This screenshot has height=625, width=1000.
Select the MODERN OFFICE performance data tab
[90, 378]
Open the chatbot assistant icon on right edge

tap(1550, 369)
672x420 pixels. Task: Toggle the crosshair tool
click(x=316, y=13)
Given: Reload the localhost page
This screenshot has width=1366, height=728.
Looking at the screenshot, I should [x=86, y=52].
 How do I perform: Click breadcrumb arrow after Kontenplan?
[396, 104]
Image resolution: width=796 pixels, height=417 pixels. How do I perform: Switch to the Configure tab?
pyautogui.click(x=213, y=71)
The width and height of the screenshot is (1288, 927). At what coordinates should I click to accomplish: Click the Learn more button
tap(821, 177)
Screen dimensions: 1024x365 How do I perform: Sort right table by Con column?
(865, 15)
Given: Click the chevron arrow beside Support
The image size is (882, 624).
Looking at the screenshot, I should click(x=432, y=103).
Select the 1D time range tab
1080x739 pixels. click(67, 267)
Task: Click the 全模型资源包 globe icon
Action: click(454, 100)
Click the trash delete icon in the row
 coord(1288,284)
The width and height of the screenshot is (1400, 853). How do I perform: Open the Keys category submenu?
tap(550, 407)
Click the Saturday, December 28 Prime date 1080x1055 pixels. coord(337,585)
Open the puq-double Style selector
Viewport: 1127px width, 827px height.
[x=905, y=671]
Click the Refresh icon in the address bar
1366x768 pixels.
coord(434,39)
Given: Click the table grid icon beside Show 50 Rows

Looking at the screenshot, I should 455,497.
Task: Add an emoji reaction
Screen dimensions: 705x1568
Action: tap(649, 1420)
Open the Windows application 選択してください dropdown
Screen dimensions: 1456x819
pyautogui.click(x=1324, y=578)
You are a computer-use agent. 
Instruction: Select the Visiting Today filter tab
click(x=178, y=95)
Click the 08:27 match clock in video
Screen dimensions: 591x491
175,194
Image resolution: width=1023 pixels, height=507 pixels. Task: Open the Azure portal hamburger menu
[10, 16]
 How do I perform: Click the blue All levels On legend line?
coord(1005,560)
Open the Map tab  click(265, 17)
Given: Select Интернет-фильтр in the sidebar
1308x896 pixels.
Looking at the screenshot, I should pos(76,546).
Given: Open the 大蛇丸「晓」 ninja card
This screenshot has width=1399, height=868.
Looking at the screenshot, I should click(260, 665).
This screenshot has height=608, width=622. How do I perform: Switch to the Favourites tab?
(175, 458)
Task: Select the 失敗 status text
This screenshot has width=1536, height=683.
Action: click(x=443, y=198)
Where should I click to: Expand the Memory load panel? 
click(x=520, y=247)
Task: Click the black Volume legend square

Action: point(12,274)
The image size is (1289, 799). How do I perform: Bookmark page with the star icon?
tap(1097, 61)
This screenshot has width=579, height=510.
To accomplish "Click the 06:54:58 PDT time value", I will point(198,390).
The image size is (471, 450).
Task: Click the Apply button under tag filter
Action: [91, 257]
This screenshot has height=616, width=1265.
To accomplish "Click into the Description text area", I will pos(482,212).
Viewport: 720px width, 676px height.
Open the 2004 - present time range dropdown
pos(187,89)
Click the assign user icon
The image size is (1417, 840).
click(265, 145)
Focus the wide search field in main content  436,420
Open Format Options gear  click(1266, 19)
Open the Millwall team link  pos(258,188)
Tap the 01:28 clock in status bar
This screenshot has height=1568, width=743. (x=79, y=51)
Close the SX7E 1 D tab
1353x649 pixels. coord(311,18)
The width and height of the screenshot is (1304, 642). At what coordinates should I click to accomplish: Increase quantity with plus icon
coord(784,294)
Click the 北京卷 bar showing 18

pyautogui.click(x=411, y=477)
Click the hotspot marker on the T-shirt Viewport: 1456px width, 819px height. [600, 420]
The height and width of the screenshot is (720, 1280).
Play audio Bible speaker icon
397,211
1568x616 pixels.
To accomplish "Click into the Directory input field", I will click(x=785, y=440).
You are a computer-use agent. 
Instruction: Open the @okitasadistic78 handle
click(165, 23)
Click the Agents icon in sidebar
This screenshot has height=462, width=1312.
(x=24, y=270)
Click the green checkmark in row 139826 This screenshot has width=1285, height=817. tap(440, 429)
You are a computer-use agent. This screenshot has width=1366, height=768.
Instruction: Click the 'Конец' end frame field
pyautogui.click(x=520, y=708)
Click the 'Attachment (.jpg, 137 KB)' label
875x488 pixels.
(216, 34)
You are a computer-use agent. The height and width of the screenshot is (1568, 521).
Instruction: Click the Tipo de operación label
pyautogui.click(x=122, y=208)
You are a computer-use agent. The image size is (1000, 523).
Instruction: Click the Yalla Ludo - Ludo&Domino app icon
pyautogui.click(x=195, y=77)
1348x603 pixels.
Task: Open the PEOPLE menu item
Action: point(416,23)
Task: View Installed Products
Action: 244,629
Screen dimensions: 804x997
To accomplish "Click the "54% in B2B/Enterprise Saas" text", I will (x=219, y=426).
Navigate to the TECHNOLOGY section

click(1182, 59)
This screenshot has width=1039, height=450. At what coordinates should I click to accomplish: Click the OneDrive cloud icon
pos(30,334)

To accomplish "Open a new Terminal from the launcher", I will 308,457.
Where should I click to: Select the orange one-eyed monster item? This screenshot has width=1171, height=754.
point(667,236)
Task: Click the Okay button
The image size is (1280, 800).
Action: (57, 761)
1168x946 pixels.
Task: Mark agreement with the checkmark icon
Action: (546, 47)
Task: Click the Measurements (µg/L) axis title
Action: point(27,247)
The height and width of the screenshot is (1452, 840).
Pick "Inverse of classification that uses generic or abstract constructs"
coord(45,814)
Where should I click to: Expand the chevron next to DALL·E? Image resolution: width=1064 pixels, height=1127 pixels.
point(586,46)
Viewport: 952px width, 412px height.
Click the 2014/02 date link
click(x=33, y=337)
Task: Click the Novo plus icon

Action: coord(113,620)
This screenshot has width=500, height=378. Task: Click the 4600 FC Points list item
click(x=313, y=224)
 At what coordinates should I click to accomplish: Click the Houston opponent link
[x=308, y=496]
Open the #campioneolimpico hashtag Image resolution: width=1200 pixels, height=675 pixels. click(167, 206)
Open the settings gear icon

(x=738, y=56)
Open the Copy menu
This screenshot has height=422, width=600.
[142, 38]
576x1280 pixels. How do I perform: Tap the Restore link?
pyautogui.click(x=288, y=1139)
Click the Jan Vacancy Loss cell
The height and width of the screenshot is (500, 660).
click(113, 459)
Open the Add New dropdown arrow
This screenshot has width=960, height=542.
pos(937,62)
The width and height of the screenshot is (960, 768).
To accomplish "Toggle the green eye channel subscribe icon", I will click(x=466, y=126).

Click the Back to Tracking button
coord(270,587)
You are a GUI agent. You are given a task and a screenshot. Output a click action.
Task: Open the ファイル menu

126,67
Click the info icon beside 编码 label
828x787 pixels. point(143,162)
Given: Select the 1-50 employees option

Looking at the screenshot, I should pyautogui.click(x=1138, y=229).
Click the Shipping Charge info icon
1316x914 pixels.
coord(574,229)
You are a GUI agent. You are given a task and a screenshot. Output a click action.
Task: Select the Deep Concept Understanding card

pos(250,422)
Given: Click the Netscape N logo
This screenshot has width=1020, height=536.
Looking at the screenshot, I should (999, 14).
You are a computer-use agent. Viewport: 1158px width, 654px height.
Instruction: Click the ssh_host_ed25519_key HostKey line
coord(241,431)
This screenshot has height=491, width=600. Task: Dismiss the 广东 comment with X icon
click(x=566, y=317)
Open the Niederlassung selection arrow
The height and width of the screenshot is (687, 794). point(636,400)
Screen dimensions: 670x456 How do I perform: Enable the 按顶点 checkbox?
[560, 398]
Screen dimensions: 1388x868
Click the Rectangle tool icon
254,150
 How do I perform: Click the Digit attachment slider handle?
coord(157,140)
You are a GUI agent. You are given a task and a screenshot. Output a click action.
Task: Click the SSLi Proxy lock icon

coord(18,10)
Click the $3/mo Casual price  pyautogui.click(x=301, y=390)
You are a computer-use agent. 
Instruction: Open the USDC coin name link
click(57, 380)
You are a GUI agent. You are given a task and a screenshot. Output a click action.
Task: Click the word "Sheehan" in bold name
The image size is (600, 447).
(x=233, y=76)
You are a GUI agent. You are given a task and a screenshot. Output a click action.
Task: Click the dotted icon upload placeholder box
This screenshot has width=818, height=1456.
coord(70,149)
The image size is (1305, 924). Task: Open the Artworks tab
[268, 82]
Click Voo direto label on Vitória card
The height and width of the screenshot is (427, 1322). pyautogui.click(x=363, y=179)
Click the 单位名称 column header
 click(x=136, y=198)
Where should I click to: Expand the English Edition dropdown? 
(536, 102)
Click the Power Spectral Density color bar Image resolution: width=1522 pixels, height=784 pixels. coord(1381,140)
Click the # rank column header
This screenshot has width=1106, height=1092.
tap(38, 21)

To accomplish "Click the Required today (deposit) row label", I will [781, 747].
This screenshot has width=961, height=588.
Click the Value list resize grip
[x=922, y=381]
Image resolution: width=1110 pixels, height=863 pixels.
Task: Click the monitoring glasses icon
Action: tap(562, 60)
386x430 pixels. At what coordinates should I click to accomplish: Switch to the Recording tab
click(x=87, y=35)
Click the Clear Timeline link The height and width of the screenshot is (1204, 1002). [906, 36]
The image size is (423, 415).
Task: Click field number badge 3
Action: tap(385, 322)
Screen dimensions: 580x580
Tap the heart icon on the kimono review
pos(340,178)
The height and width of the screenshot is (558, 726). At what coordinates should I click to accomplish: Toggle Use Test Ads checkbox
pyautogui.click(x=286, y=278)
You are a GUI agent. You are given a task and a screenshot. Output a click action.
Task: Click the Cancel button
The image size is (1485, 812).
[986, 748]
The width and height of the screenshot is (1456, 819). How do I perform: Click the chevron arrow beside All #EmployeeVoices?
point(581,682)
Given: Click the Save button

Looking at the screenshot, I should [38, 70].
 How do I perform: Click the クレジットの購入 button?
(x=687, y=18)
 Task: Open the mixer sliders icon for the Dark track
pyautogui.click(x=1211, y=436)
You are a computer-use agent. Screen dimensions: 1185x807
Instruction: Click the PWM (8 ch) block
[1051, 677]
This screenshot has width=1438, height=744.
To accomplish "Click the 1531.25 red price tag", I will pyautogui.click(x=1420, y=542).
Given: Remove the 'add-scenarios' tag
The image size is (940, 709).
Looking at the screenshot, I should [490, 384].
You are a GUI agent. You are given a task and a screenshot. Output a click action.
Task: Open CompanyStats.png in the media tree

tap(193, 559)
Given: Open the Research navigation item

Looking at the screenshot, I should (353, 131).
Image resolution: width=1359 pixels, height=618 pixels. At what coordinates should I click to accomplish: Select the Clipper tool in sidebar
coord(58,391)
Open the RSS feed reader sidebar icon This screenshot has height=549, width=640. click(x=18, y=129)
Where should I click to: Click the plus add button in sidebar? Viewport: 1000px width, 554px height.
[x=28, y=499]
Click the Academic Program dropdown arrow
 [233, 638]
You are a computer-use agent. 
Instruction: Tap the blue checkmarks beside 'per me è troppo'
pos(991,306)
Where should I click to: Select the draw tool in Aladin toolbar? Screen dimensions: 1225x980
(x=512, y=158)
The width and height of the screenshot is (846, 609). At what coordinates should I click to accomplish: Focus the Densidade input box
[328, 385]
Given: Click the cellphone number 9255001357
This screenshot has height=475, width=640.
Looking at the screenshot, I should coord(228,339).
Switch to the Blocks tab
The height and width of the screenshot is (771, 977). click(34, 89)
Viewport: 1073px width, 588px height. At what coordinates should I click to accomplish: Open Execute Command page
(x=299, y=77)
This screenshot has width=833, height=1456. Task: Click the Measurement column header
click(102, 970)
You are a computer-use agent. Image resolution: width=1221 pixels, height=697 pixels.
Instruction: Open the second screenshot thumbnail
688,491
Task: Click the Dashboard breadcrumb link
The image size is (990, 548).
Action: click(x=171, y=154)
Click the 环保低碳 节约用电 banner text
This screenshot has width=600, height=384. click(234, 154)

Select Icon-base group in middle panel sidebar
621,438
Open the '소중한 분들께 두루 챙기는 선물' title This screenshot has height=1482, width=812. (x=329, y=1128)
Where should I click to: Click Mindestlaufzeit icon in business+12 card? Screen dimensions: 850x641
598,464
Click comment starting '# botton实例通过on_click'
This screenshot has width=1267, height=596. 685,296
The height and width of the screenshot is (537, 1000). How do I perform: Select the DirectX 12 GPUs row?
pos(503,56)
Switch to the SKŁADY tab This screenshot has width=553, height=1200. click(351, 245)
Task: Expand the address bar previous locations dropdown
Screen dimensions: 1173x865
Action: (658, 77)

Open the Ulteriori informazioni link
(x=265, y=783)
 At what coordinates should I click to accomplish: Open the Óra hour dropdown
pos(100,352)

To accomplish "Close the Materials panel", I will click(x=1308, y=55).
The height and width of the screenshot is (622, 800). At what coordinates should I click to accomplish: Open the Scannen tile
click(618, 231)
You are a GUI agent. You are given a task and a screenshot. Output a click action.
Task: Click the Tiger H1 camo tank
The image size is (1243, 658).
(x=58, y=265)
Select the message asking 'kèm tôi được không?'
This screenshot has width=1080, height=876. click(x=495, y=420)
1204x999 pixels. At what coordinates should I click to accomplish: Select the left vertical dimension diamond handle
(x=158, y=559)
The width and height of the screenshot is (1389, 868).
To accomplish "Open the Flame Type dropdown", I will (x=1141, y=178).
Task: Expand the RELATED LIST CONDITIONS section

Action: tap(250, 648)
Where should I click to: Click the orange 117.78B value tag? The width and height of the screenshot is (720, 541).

---

- PROBLEM TO WORK ON -
The lines above from the one with "Click the Saturday, December" through the one with "This screenshot has width=579, height=510." are to be duplicated exactly, ends included, with nothing added.

- WRITTEN SOLUTION -
Click the Saturday, December 28 Prime date 1080x1055 pixels. coord(337,585)
Open the puq-double Style selector
Viewport: 1127px width, 827px height.
[x=905, y=671]
Click the Refresh icon in the address bar
1366x768 pixels.
coord(434,39)
Given: Click the table grid icon beside Show 50 Rows

Looking at the screenshot, I should 455,497.
Task: Add an emoji reaction
Screen dimensions: 705x1568
Action: tap(649, 1420)
Open the Windows application 選択してください dropdown
Screen dimensions: 1456x819
pyautogui.click(x=1324, y=578)
You are a computer-use agent. 
Instruction: Select the Visiting Today filter tab
click(x=178, y=95)
Click the 08:27 match clock in video
Screen dimensions: 591x491
175,194
Image resolution: width=1023 pixels, height=507 pixels. Task: Open the Azure portal hamburger menu
[10, 16]
 How do I perform: Click the blue All levels On legend line?
coord(1005,560)
Open the Map tab  click(265, 17)
Given: Select Интернет-фильтр in the sidebar
1308x896 pixels.
Looking at the screenshot, I should pos(76,546).
Given: Open the 大蛇丸「晓」 ninja card
This screenshot has width=1399, height=868.
Looking at the screenshot, I should click(260, 665).
This screenshot has height=608, width=622. How do I perform: Switch to the Favourites tab?
(175, 458)
Task: Select the 失敗 status text
This screenshot has width=1536, height=683.
Action: click(x=443, y=198)
Where should I click to: Expand the Memory load panel? 
click(x=520, y=247)
Task: Click the black Volume legend square

Action: point(12,274)
The image size is (1289, 799). How do I perform: Bookmark page with the star icon?
tap(1097, 61)
This screenshot has width=579, height=510.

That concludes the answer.